DATASET ENTRIES Block Start
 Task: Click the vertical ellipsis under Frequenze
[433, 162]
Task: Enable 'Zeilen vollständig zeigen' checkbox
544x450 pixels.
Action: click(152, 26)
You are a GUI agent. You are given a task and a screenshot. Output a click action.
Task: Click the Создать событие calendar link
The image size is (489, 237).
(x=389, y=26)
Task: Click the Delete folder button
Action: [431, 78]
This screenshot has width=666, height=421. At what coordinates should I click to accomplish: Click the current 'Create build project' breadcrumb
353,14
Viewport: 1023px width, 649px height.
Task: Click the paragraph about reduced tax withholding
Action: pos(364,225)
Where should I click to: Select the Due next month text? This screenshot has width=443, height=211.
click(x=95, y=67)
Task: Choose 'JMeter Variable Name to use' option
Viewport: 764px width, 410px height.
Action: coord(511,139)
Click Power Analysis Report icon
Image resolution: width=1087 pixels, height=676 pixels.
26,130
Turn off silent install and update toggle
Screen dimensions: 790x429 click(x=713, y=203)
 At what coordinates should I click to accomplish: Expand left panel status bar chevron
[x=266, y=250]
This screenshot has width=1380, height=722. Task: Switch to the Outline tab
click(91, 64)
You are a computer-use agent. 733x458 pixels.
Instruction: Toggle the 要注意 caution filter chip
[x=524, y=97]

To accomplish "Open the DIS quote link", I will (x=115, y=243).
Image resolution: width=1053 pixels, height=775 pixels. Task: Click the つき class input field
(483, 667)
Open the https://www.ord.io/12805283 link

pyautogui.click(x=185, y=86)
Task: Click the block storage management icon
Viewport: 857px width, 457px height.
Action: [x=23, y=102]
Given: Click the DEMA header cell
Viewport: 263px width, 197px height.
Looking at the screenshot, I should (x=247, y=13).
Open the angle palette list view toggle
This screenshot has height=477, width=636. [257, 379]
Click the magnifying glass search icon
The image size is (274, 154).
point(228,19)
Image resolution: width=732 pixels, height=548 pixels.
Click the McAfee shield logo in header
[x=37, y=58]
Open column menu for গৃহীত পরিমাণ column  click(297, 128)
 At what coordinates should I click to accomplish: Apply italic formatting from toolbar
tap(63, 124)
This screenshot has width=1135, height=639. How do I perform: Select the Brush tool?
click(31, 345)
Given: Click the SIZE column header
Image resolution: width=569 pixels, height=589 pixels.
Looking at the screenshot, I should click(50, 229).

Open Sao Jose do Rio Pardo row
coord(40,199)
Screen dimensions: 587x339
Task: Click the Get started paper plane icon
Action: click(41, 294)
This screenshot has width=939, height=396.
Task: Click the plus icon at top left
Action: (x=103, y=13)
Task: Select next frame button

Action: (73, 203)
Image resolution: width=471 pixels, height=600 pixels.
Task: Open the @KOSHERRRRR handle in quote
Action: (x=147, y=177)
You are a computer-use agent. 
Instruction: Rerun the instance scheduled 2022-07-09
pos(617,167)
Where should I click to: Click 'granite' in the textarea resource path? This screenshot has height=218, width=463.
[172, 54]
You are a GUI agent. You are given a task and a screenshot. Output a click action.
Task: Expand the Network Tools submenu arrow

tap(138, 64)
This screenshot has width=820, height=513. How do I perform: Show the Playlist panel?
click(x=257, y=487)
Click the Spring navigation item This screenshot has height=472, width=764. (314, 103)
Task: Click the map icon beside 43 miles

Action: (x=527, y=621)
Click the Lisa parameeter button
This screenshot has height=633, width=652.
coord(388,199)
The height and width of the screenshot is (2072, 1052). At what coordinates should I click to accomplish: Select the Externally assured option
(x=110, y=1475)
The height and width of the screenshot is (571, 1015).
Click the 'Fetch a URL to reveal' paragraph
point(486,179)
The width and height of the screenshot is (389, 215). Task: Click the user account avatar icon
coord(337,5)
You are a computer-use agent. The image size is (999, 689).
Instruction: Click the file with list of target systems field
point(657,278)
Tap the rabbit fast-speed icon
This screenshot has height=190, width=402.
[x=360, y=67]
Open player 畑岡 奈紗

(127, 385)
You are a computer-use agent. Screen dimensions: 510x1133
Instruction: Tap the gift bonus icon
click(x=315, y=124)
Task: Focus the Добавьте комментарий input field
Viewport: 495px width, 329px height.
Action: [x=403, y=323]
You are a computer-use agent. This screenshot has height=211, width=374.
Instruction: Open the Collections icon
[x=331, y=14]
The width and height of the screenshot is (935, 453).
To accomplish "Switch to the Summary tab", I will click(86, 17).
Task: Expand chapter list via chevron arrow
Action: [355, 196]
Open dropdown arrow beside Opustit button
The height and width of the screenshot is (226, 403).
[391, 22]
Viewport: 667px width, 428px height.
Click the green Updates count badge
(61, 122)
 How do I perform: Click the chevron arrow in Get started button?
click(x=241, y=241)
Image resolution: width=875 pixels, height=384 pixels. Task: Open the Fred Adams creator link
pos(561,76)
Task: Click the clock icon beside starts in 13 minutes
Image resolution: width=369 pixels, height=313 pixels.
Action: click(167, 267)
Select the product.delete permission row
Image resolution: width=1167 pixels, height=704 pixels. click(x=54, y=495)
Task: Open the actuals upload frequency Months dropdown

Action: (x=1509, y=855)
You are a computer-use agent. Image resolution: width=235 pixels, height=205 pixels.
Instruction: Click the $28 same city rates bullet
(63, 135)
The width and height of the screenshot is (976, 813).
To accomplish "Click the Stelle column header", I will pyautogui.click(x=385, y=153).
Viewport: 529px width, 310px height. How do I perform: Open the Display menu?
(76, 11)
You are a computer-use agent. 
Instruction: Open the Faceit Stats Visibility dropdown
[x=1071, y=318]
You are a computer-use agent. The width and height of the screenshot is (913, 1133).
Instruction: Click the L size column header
DATASET ENTRIES Block End
#### [WHAT IS NEEDED]
Each record above needs to be transcribed word for word.

#### [ANSWER SPACE]
 Task: Click the vertical ellipsis under Frequenze
[433, 162]
Task: Enable 'Zeilen vollständig zeigen' checkbox
544x450 pixels.
Action: click(152, 26)
You are a GUI agent. You are given a task and a screenshot. Output a click action.
Task: Click the Создать событие calendar link
The image size is (489, 237).
(x=389, y=26)
Task: Click the Delete folder button
Action: [431, 78]
This screenshot has width=666, height=421. At what coordinates should I click to accomplish: Click the current 'Create build project' breadcrumb
353,14
Viewport: 1023px width, 649px height.
Task: Click the paragraph about reduced tax withholding
Action: pos(364,225)
Where should I click to: Select the Due next month text? This screenshot has width=443, height=211.
click(x=95, y=67)
Task: Choose 'JMeter Variable Name to use' option
Viewport: 764px width, 410px height.
Action: coord(511,139)
Click Power Analysis Report icon
Image resolution: width=1087 pixels, height=676 pixels.
26,130
Turn off silent install and update toggle
Screen dimensions: 790x429 click(x=713, y=203)
 At what coordinates should I click to accomplish: Expand left panel status bar chevron
[x=266, y=250]
This screenshot has width=1380, height=722. Task: Switch to the Outline tab
click(91, 64)
You are a computer-use agent. 733x458 pixels.
Instruction: Toggle the 要注意 caution filter chip
[x=524, y=97]

To accomplish "Open the DIS quote link", I will (x=115, y=243).
Image resolution: width=1053 pixels, height=775 pixels. Task: Click the つき class input field
(483, 667)
Open the https://www.ord.io/12805283 link

pyautogui.click(x=185, y=86)
Task: Click the block storage management icon
Viewport: 857px width, 457px height.
Action: [x=23, y=102]
Given: Click the DEMA header cell
Viewport: 263px width, 197px height.
Looking at the screenshot, I should (x=247, y=13).
Open the angle palette list view toggle
This screenshot has height=477, width=636. [257, 379]
Click the magnifying glass search icon
The image size is (274, 154).
point(228,19)
Image resolution: width=732 pixels, height=548 pixels.
Click the McAfee shield logo in header
[x=37, y=58]
Open column menu for গৃহীত পরিমাণ column  click(297, 128)
 At what coordinates should I click to accomplish: Apply italic formatting from toolbar
tap(63, 124)
This screenshot has width=1135, height=639. How do I perform: Select the Brush tool?
click(31, 345)
Given: Click the SIZE column header
Image resolution: width=569 pixels, height=589 pixels.
Looking at the screenshot, I should click(50, 229).

Open Sao Jose do Rio Pardo row
coord(40,199)
Screen dimensions: 587x339
Task: Click the Get started paper plane icon
Action: click(41, 294)
This screenshot has width=939, height=396.
Task: Click the plus icon at top left
Action: (x=103, y=13)
Task: Select next frame button

Action: (73, 203)
Image resolution: width=471 pixels, height=600 pixels.
Task: Open the @KOSHERRRRR handle in quote
Action: (x=147, y=177)
You are a computer-use agent. 
Instruction: Rerun the instance scheduled 2022-07-09
pos(617,167)
Where should I click to: Click 'granite' in the textarea resource path? This screenshot has height=218, width=463.
[172, 54]
You are a GUI agent. You are given a task and a screenshot. Output a click action.
Task: Expand the Network Tools submenu arrow

tap(138, 64)
This screenshot has width=820, height=513. How do I perform: Show the Playlist panel?
click(x=257, y=487)
Click the Spring navigation item This screenshot has height=472, width=764. (314, 103)
Task: Click the map icon beside 43 miles

Action: (x=527, y=621)
Click the Lisa parameeter button
This screenshot has height=633, width=652.
coord(388,199)
The height and width of the screenshot is (2072, 1052). At what coordinates should I click to accomplish: Select the Externally assured option
(x=110, y=1475)
The height and width of the screenshot is (571, 1015).
Click the 'Fetch a URL to reveal' paragraph
point(486,179)
The width and height of the screenshot is (389, 215). Task: Click the user account avatar icon
coord(337,5)
You are a computer-use agent. The image size is (999, 689).
Instruction: Click the file with list of target systems field
point(657,278)
Tap the rabbit fast-speed icon
This screenshot has height=190, width=402.
[x=360, y=67]
Open player 畑岡 奈紗

(127, 385)
You are a computer-use agent. Screen dimensions: 510x1133
Instruction: Tap the gift bonus icon
click(x=315, y=124)
Task: Focus the Добавьте комментарий input field
Viewport: 495px width, 329px height.
Action: [x=403, y=323]
You are a computer-use agent. This screenshot has height=211, width=374.
Instruction: Open the Collections icon
[x=331, y=14]
The width and height of the screenshot is (935, 453).
To accomplish "Switch to the Summary tab", I will click(86, 17).
Task: Expand chapter list via chevron arrow
Action: [355, 196]
Open dropdown arrow beside Opustit button
The height and width of the screenshot is (226, 403).
[391, 22]
Viewport: 667px width, 428px height.
Click the green Updates count badge
(61, 122)
 How do I perform: Click the chevron arrow in Get started button?
click(x=241, y=241)
Image resolution: width=875 pixels, height=384 pixels. Task: Open the Fred Adams creator link
pos(561,76)
Task: Click the clock icon beside starts in 13 minutes
Image resolution: width=369 pixels, height=313 pixels.
Action: click(167, 267)
Select the product.delete permission row
Image resolution: width=1167 pixels, height=704 pixels. click(x=54, y=495)
Task: Open the actuals upload frequency Months dropdown

Action: (x=1509, y=855)
You are a computer-use agent. Image resolution: width=235 pixels, height=205 pixels.
Instruction: Click the $28 same city rates bullet
(63, 135)
The width and height of the screenshot is (976, 813).
To accomplish "Click the Stelle column header", I will pyautogui.click(x=385, y=153).
Viewport: 529px width, 310px height. How do I perform: Open the Display menu?
(76, 11)
You are a computer-use agent. 
Instruction: Open the Faceit Stats Visibility dropdown
[x=1071, y=318]
You are a computer-use agent. The width and height of the screenshot is (913, 1133).
Instruction: Click the L size column header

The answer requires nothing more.